“I’ll bring the guys,” he says, and I hear a smile in his voice. “We can hang out afterwards if you’re up for it. Everyone should hear you.”
I smile, despite myself. Clayton at the Throng again so I can sing my song to him, my muse who sets my insides aflame? How can I say no to all of that?
“Sounds good,” I murmur with a nod.
Clayton leans a bit to my right, eclipsing the sun and giving me the gift of his beautiful face for one fleeting moment.
“See you then, Dessie,” he murmurs, the sound of my name through his velvety voice sending a tremor of excitement down my body, before we part ways.
I fly through the vocal performance as if it wasn’t ever a vex on my mind. The class even seems to smile back at me, and the whole world spins as if it were the basketball on the end of some guy’s finger. Clayton’s finger. He’s got my whole world and he’s spinning it.
I don’t even dread going into rehearsal as much, despite how horrible my first day was. I sit next to Eric and pay attention the whole time, no “sickly waiting for Clayton to answer my text” distracting me the whole four hours.
And I take Eric’s advice and suck. I suck so hard when I recite my lines. I even chuckle at the irony that, despite our requirement of being off-book for act one, we still have to hold our scripts so that we can write down the blocking and directions we’re given. Really, each time I look at the script to jot down a note, I take the chance to suck up my next line with my eyes, then suck as I recite it.
Suck Town.
When we break after two hours for a fifteen, Eric puts an arm around me and says, “You’re sucking really well today.”
“You too,” I note, since Eric got to finally do his first Simon scene. “Your ‘drunk’ is spot-on. I should know; I’ve seen you at the Throng.”
“Speaking of, are we still on?”
“Yep. And,” I add, giving him my playful eyes, “a special someone and his two roommates are coming.”
That stops Eric dead in his green Converse. “No way.”
“Way,” I state with a grin. “Very, very way.”
Eric dances into the men’s bathroom with a howl of excitement as I saunter off to the quiet, unoccupied lobby which, at 8:08pm, is somewhat like a very long, dark dorm room, feeling strangely intimate and safe. I stare out of the tall glass windows at the courtyard, watching students pass under streetlamps as the chill of the AC touches my skin, and I pull out my phone.
I need to make a call and I’m not sure I really want to make it. Yes, of course I could wait until tomorrow, but I also need to get some answers to my questions. I’m walking on uneven ground until I do.
I press the phone to my ear, my eyes centering on the back of a bench outside where a pair of lovers are holding each other, the tops of their heads glowing under the pale white streetlamp.
“Dad?”
“Dessie, sweetie,” he says, his voice nearly singing with happiness. “How’s your life down there, sweetie? Isn’t Klangburg just charming?”
“It’s really great, Dad. Thanks so much. I’m really having … I’m really having a time down here,” I finish with a doleful sigh.
“Sweetie?”
He hears the doubt, even in my sigh. In complete contrast to my oblivious mother, my dad picks up on every little nuance in my voice; he always has.
“I’m just … curious …” I start, wondering whether I really, truly want to broach this subject right now, “how exactly I came to … enjoy this time here.”
My dad doesn’t sidestep around any subject. “All I had to do was call up Marv and tell him what a fine, promising young lady you are,” he discloses at once.
Marv? “And who’s Marv?”
“Marv, sweetheart! The Director of the School of Theatre. Haven’t you met him yet? He said he’d see you first thing and make sure you’re taken care of.”

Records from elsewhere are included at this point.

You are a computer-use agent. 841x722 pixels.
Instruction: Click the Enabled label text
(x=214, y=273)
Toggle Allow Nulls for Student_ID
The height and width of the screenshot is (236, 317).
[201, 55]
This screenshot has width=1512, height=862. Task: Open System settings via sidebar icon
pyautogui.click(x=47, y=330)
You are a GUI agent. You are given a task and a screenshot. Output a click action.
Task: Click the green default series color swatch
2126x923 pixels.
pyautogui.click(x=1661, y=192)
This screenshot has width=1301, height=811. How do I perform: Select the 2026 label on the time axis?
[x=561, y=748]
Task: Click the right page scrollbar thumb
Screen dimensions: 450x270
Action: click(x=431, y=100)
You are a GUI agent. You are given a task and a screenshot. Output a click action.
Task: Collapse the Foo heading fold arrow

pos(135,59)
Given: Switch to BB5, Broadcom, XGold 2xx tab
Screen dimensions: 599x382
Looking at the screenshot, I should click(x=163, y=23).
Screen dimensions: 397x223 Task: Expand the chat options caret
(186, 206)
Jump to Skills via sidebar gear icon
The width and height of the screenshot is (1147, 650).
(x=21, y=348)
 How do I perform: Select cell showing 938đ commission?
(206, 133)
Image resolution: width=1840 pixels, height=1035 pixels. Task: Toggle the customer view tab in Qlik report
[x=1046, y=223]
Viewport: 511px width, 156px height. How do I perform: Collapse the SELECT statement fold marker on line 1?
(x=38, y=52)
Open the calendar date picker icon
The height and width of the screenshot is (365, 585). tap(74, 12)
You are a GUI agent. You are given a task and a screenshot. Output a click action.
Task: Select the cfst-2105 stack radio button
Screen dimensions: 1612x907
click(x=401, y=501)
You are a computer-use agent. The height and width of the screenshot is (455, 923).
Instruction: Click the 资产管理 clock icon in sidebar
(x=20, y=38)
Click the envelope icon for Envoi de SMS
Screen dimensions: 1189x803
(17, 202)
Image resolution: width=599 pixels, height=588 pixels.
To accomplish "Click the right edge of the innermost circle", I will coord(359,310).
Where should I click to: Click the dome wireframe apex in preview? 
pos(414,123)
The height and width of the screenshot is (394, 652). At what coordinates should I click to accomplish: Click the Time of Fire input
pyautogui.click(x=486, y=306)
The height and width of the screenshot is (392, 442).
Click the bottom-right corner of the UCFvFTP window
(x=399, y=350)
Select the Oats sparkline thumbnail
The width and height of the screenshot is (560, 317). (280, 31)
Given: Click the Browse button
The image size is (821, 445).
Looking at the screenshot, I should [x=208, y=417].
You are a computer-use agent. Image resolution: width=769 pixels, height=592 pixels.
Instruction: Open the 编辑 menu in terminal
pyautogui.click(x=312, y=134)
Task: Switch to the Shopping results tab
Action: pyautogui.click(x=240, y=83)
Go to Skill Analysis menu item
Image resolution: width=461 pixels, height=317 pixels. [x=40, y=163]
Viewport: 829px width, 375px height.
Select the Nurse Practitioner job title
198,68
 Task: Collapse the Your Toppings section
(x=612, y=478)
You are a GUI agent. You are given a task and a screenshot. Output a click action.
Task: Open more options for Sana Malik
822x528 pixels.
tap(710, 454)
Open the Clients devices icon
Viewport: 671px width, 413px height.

I feel my head spinning. “The Director himself? Doctor Marvin Thwaite?”
“That’s the one. Is there a problem?”
I guess I was a bit naïve to not consider who my father’s contact was. Of course it’d be someone at the top. “I didn’t realize you two knew each other.”
“We went to college together, sweetie. He’s doing really well for himself, being head of the department and all. Pays to have friends in high places, eh?”
Presuming you don’t stoop to an all-time low with said high-placed friends. “Dad, why is Kellen here?”
“Oh, so he’s arrived? I wasn’t sure if it was this week or next. With all our focus on Winona’s show in London, I forget what day of the week it is unless Mia puts the schedule right in front of me.”